Hot Stamper Pressings Featuring the Violin Available Now

We described our shootout winning copy of Szeryng Plays the Music of Fritz Kreisler this way:

With INCREDIBLE Shootout Winning Triple Plus (A+++) sound from first note to last, this Plum Label Mercury stereo pressing (the first copy to ever hit the site) is doing everything right.

The violin is so sweet and present, so rich, natural and real, you will forget you’re listening to a record at all.

This recording is not your typical dry, bright, nasaly, upper-midrangy Merc – the sound is rich and smooth like a good London, with a big stage and lovely transparency.
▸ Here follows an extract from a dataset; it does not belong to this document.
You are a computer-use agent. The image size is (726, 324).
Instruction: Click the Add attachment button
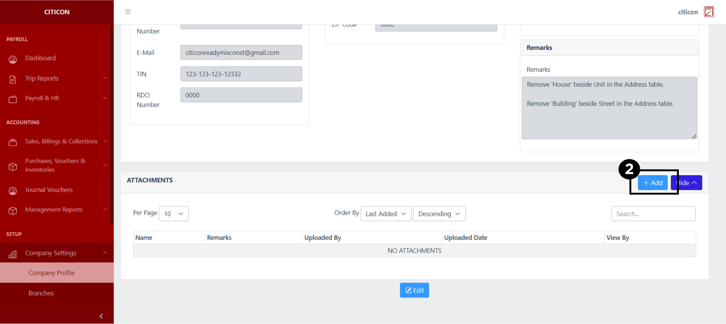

As is sometimes the nature of the beast with these early pressings, there are marks that play, but if you can tough those out, this copy is going to blow your mind.

Here are the notes that back up what we said above:

Notice that on side one, track four, we mention “not strident,” and the second track we note it’s “not too dry.”

Side has a note to the effect that it’s “kinda rich” and “not too bright.”

This tells you that practically all the other copies had these kinds of problems, something that anyone with a good selection of Mercury violin recordings is sure to know.

Our job is to find the pressings that not strident, not dry, not bright, and richer than others.

When you buy a top copy of an album from us, you don’t hear those problems because they are mostly not there.

What you hear is a side one that is:

  • Much fuller and 3-D, with a
  • Sweet and lively violin, one with
  • The most space

On side two you hear more of the same, and that’s a good thing:

  • 3-D and alive violin
  • Kinda rich
  • More dynamic and jumping out
  • Not too bright

Probably not the best solo violin recording we’ve ever sold, but certainly one of the best.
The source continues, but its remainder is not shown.